Krugman made a passing reference to Enron and wondered whether Homeland Security was responsible for the intermittent problems with the lights and sound, but otherwise stuck to the topic at hand, arguing that “neoliberalism” could and should be decomposed into policies that ought to be evaluated independently. So whereas free-trade and export-led growth has clearly gotten much better results than tariffs and import-substitution, the benefits of unrestricted capital mobility or gung-ho privatization aren’t as well established. He emphasized the complexity of the problems at issue and the dangers of hubris in development policy. He came across, in other words, like a theoretically-driven social scientist determined to learn from the data and looking for the answer to the question “How can we make as many people as possible better-off?”

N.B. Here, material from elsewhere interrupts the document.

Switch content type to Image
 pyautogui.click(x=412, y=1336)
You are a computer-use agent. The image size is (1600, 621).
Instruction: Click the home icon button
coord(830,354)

All of which made some of the questions from the audience (passed up on cards and read out by Schor) more than a little irritating. The worst one, stupid as well as rude, asked whether economics was “too mired in the muck of right-wing thought” to do any good in the world. (I should say that no-one clapped at that one, and a lot of people were clearly embarrassed: in many respects this was the friendliest of all possible audiences.) Krugman politely stood his ground. Whoever submitted the question is probably well-used to (correctly) arguing that the horrors of Stalin don’t invalidate the fundamental insights of Marxists. How hard can it be to apply the same basic point to the WTO and the neoclassical toolkit? Questions like that are the bobblehead left-wing analogue to the pez-dispenser right-wing trope that if only you understood “Econ 101” or “the basic laws of the market” you’d agree with every wingnut idea put to you. I have all kinds of criticisms and qualms about economics as a body of knowledge and a professional enterprise, and naturally I’d like to be right about all of them all the time. But, sadly, easy certainty is continually frustrated by the fact that many of the economists I know are much smarter than me and have the irritating ability to make good arguments for their point of view. And so even though I will of course prevail in the end I can’t just dismiss them out of hand. I expect the same consideration in return, the odd snotty economist (or, more often, their camp-followers in political science and law) notwithstanding.
Anyway, if you get a chance to see Krugman at a book-signing or whatever—especially of the topic is international macroeconomics—take it. He’s good value.
fn1. Comments to the effect that I am implying that the WTO is as bad as Stalin here will be ignored.